I can truly only speak
for myself, but I’m also quite sure that most of you can relate to what
I’m about to tell you. And that is, I have done a lot of things in my
life with all “good intentions”
that, well let’s just say, didn’t have the positive results I expected.
It’s a wonder that I have survived some of them to even be able to enter into
this new year. But, rest assured, at the time, I intended to do a good
thing.
How about we look at a
couple of Bible characters that can serve to help teach this lesson today about
intending to do something good and the end result was very costly to
them. And, we’ll see that both of their “intentions” revolve around the same
affair. If you open your Bibles to the 6th chapter of 2 Samuel you’ll be
able to read the entire account, and also check my narrative of the event and
verify what I’m writing is true.
Our first character,
David, set forth on a mission to bring the Ark of the Covenant back to
Jerusalem from the house of Abinadab where it had been residing since the
Philistines had sent it back to Israel 20 years earlier. You can read all
about that occasion in 1Samuel, chapters 5&6 and I think you’ll find that
episode interesting also.
Now David had devised
this grand parade comprised of 30,000 “chosen
men of Israel” accompanied by numerous musicians and a brand new
ox-cart to carry the Ark back home to Jerusalem where it rightly
belonged. So, they all proceeded over to Abinadab’s, got the Ark,
placed it on the cart and started home. What a great spectacle this must
have been.
One of Abinadab’s sons,
a man by the name of Uzzah, accompanied the procession and apparently was
walking next to the cart when the “oxen
shook it” and Uzzah reached out his hand and “took hold” of the Ark,
apparently to steady it. I’m sure that all of us would agree that Uzzah’s
intentions were good. That he was just protecting the Ark from possible
damage but, he was immediately struck dead by God.
The death of Uzzah had
an immediate effect on David as it woke him up to the fact that it was his “good intentions” that
brought about the death of Uzzah. How so? God had given Israel
specific instructions as to how His Ark of the Covenant was to be transported
and who was allowed to touch it. (You can read these instructions in the
4th chapter of Numbers.) Suffice it to say, hauling it around on an
ox-cart was not in those instructions.
I think that we can tell
by all the grandeur and preparations made by David that his “intentions” were good in
bringing home the Ark. And likewise, Uzzah’s “intentions” were good when he reached out and “took hold” of the Ark to
steady it. There was only one thing wrong with this scenario. It
was THEIR “intentions”
as to how to do something - not GOD’S.
Sometime back I happened
on a quotation that I thought worthy of saving for future use someday.

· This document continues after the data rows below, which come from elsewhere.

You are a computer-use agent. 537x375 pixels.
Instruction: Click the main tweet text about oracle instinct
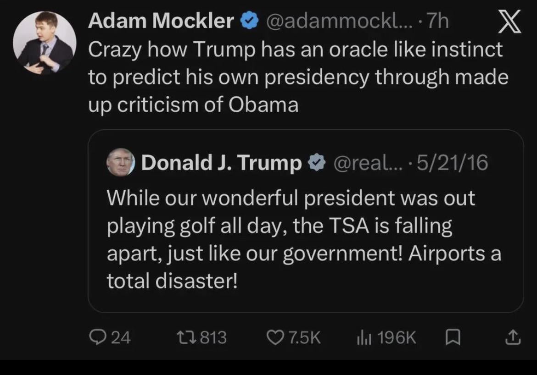tap(296, 77)
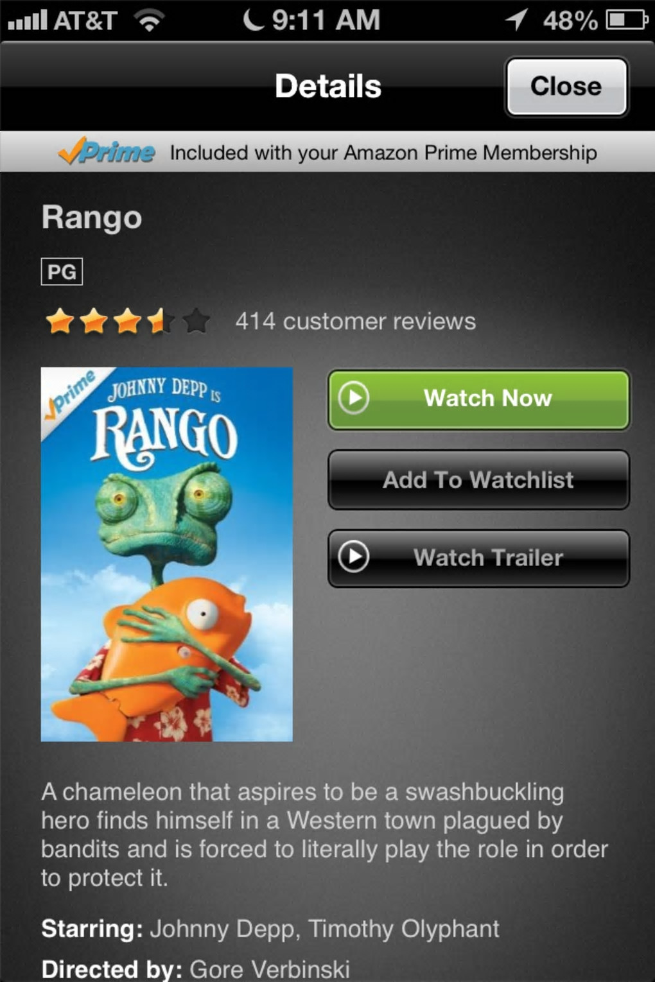Select the Watch Trailer button text
The height and width of the screenshot is (982, 655).
(488, 557)
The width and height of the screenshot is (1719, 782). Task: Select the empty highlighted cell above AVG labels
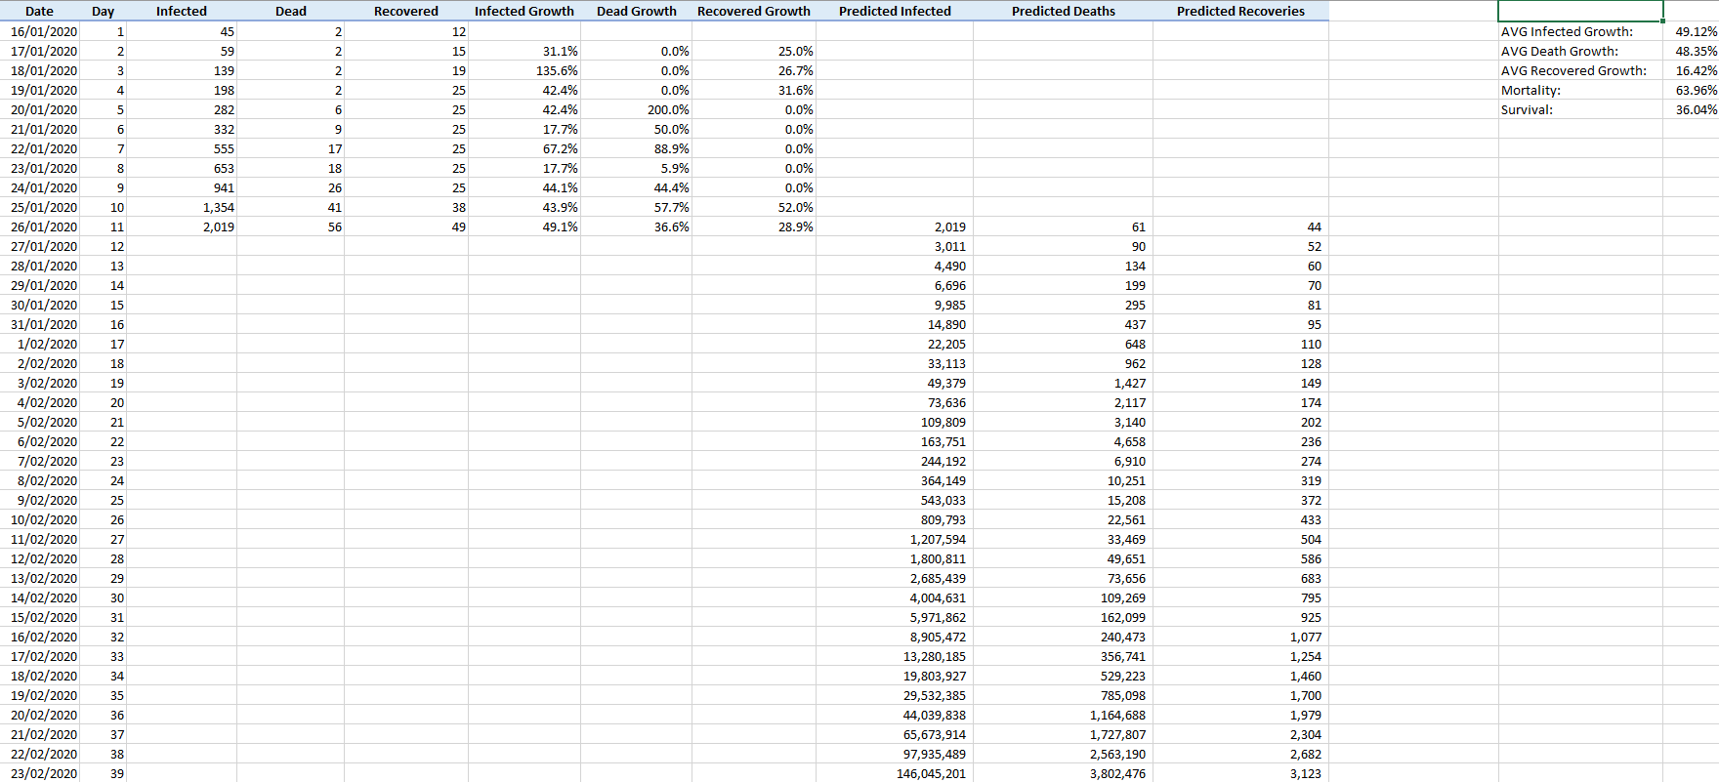(1579, 11)
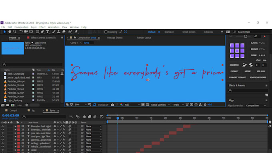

The quote: “Good intentions do
not justify bad actions.” Obviously “someday” is today and
if it doesn’t apply to David and Uzzah I don’t know what does.
And, we still see
examples that reflect that quote all the time, don’t we? How about the
protests we see on the news almost every day lately? Various groups of
people, supposedly protesting something they consider to be bad behavior and
then themselves burning and looting stores and businesses.
And this especially
applies to those who are teaching false doctrines. And I’m going to opine
further on this and say that I’m sure that many of them don’t know or think
that they’re spreading falsehood in the doctrines they preach. Just as
David’s “good intentions”
led Uzzah to do something that cost him his life, the purveyors of doctrines
different from what God specifically gave us in the Gospel, will cost many
their eternal souls.
In closing, I think
there is one resolution that all of us should make and that is, that we make
sure that our “intentions”
match what God says is “good”
and not what we or any other person decides is “good.” If we do this, it’ll just be one
more way of helping us to “preserve”
our souls.
I offer all reading this
my best wishes for this coming year and hope that all of us are successful in “keeping our souls.”